Однако через несколько лет после смерти отца Анна Алексеевна с жаром предалась делам религии и благотворительности, избрав

духовным наставником известного фанатика, архимандрита Фотия. Впоследствии она пожертвовала большую часть своих богатств Юрьевскому монастырю, находившемуся под его началом.

Отказав многочисленным претендентам на ее руку и состояние, графиня поселилась возле монастыря и вела строгий и замкнутый образ жизни. Впрочем, приезжая в Петербург, она являлась в большом свете, принимая в своей гостиной избранное общество. По замечанию ее биографа, светские знакомые Орловой и не подозревали, что она проводит изрядную часть времени в молитве и благочестивых трудах.

Анна Алексеевна владела домом недолго. После ее кончины в 1848 году он был куплен богатым петербургским чиновником Владимиром Григорьевичем Алексеевым, ему принадлежал также большой доходный дом на углу Невского и Литейного проспектов. Об этом человеке можно сказать только одно: «Он был титулярный советник…»

В 1880-х годах его наследники продали особняк на набережной, и кому бы вы думали? Опять Нарышкину, и опять двоюродному брату Кирилла Александровича, но на сей раз – Эммануилу Дмитриевичу. Довольно странное, прежде не встречавшееся в роду Нарышкиных имя, означающее в переводе «божественный», дано было по желанию Александра I, фактического отца мальчика. Родился он в результате нашумевшего в свое время романа императора с красавицей полькой Марией Антоновной, супругой обер-егермейстера Дмитрия Львовича Нарышкина. Эммануил Дмитриевич, с которым мы еще не раз встретимся в дальнейшем, прославил свое имя крупными пожертвованиями в пользу народного просвещения.

После мужа, умершего в 1902 году, домом до самой Октябрьской революции владела его жена Александра Николаевна, сестра ученого-юриста, историка и философа Бориса Николаевича Чичерина. Она была хорошо известна петербургскому обществу под именем «тетя Саша»; невоздержанная на язык, резкая в обращении даже с самыми высокопоставленными особами, она нажила себе немало врагов. Александра Николаевна приходилась родственницей большевистскому наркому иностранных дел Г. В. Чичерину, что, однако, не спасло ее от трагической кончины в 1918 году.

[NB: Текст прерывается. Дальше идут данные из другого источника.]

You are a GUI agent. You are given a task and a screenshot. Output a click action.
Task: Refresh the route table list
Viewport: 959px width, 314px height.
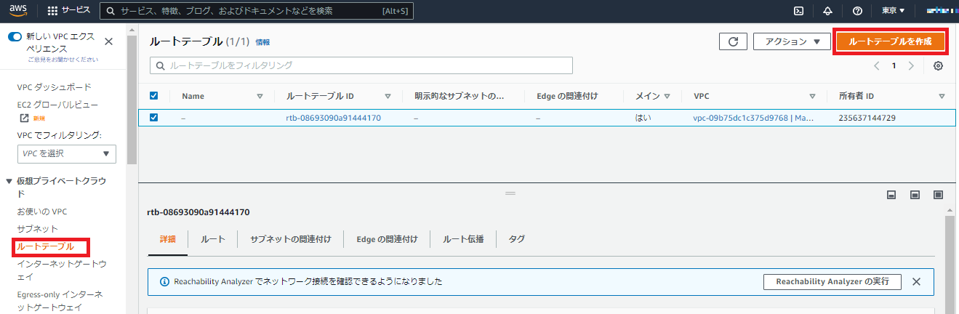(x=733, y=41)
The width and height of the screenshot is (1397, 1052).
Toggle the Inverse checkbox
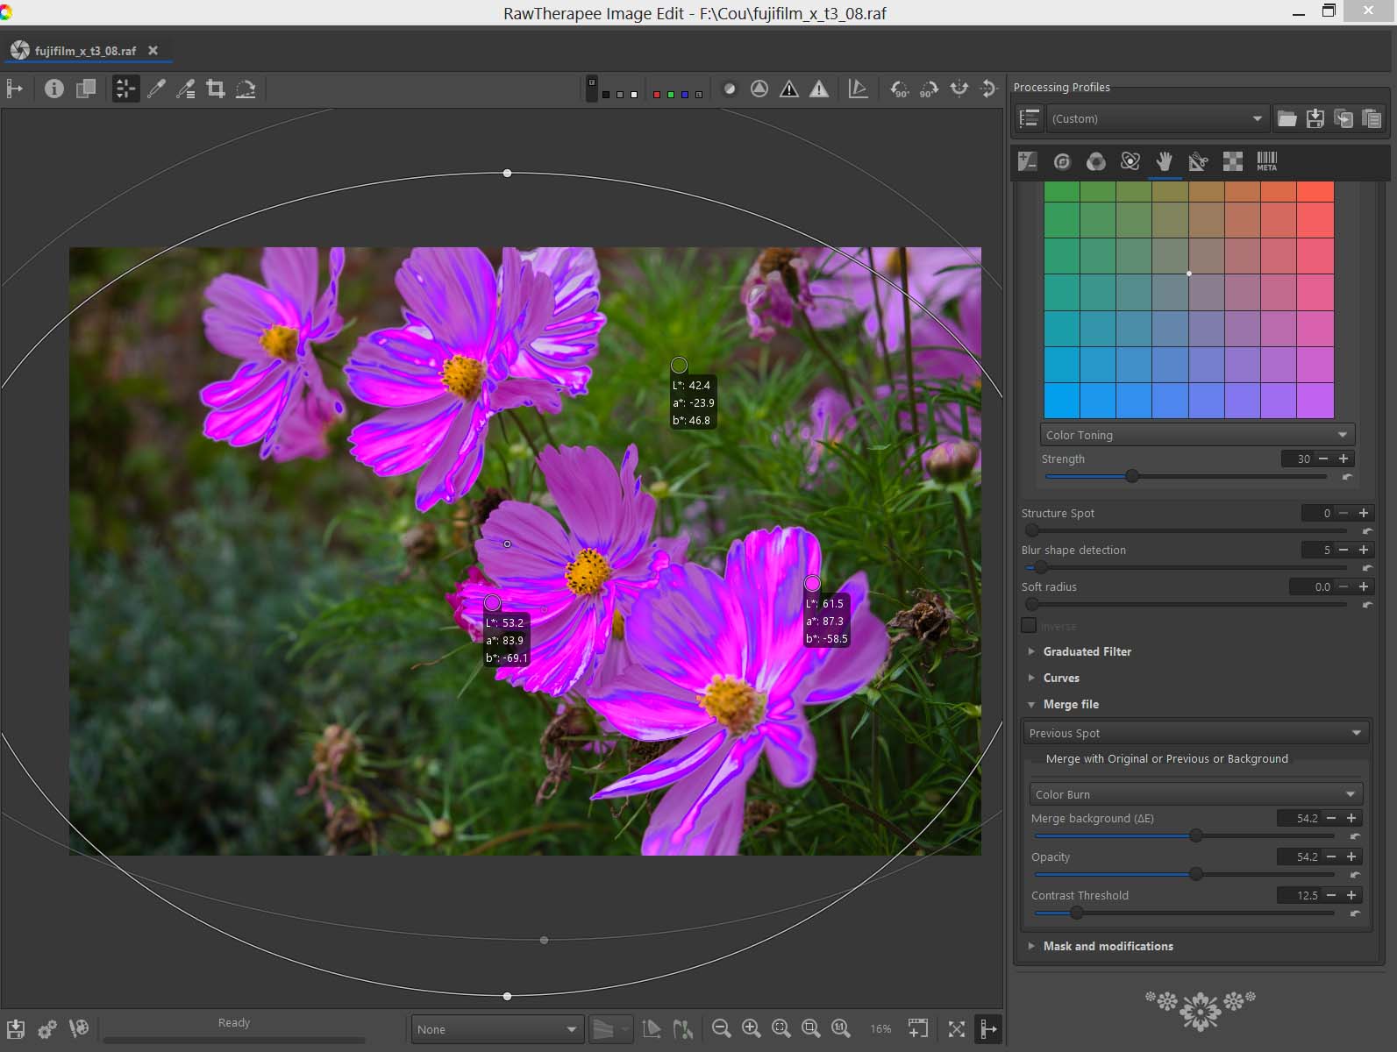(x=1029, y=625)
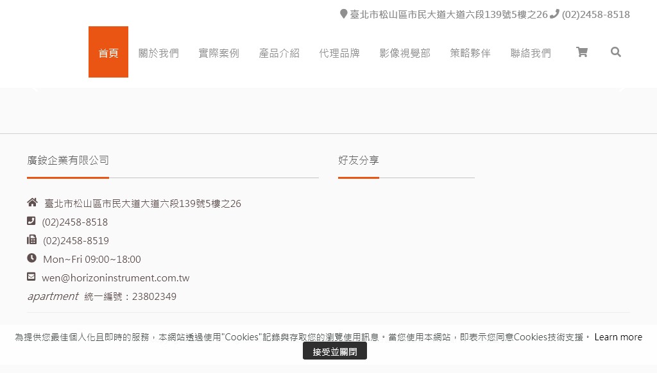Open 代理品牌 navigation item
657x373 pixels.
[x=339, y=53]
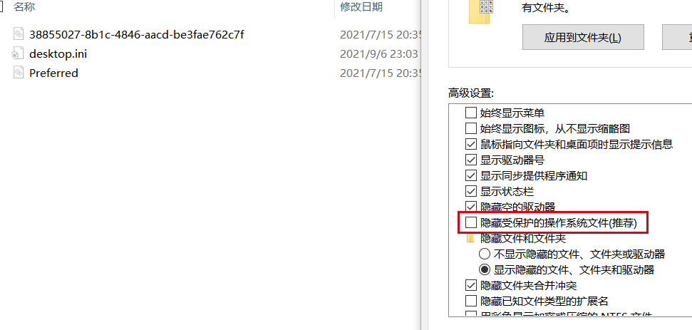Click the folder icon beside 隐藏文件和文件夹
This screenshot has width=692, height=330.
pyautogui.click(x=471, y=238)
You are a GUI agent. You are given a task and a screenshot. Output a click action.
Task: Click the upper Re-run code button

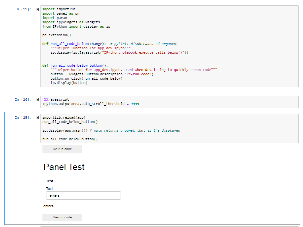coord(62,149)
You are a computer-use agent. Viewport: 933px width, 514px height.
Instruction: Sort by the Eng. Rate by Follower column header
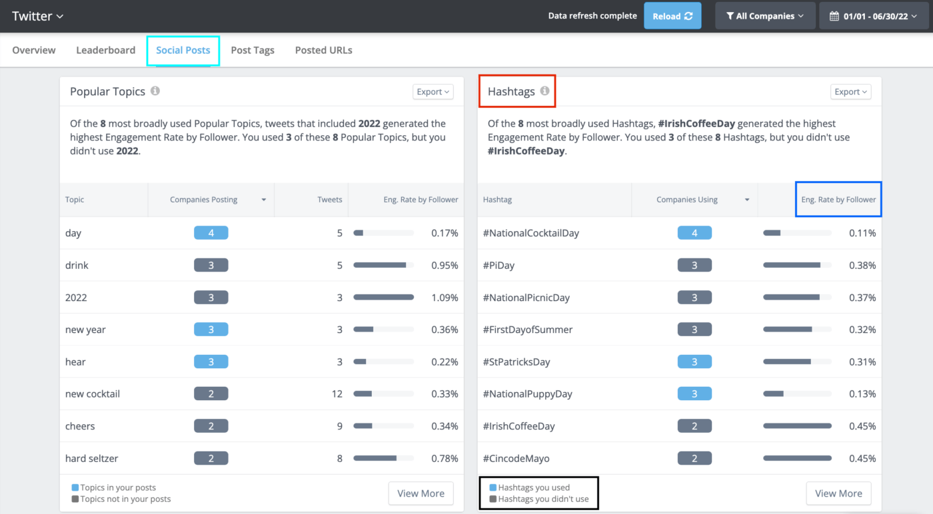pyautogui.click(x=838, y=199)
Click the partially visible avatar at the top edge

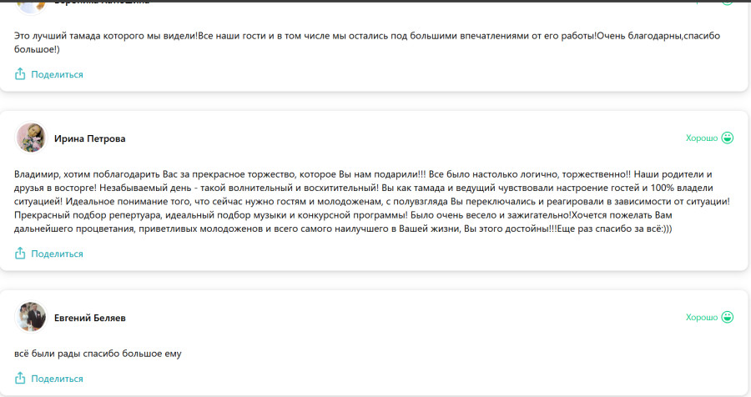[31, 4]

Революционные события застали «тетю Сашу» в тамбовском имении, когда ей было уже за восемьдесят. Вот что рассказывает в своих воспоминаниях князь С. М. Волконский: «Старуха Нарышкина, бывшая статс-дама, богатая основательница Нарышкинского общежития в Тамбове, давно мозолила глаза (местной ЧК. – А. И.). Она была родная тетка Чичерина, знаменитого наркоминдела… Высокое родство… не спасло: или Чичерин не пожелал вступиться, или, как неоднократно объявлялось, «приказ опоздал». Ее подняли на телегу, повезли. Она была мужественна, но по дороге у нее сделался разрыв сердца…»

Таков конец последней владелицы дома, со смертью которой завершилась его старая история и началась новая. Некоторое время назад она чуть было не закончилась гибелью старинного здания: его объявили ветхим и предназначили к сносу. Понадобились усилия людей не равнодушных, чтобы спасти дом от разрушения. Отрадно сознавать, что есть беззаветные энтузиасты, но горько думать, что другие, хладнокровные люди, не моргнув глазом, готовы подписать смертный приговор любому зданию, даже не попытавшись его спасти, только на том основании, что оно старо и отслужило свой век. Хочется сказать подобным людям: старость – это не только недостаток, но и крупное достоинство. Надо не убивать стариков, а лечить их, иначе мы никогда не дорастем до понятия «цивилизация».

«Стоящий на Неву реку…»

(Дом № 22/1 по Дворцовой набережной)

На другом углу Мошкова переулка и Дворцовой набережной, напротив дома Соллогуба, стоит двухэтажное здание с небольшим балконом и аттиком. С 1877 года им владели Чертковы: вначале отец – Григорий Александрович, а затем его сыновья, Григорий и Александр. По заказу Григория Александровича архитектор Р. А. Гедике в 1877–1878 годах взамен двух небольших домов в четыре и девять окон по фасаду, давно слившихся внутри в один, возвел ныне существующее здание. Оно выдержано в том умеренном и экономном стиле, который принято называть «стилем Людовика XVI», то есть раннего французского классицизма.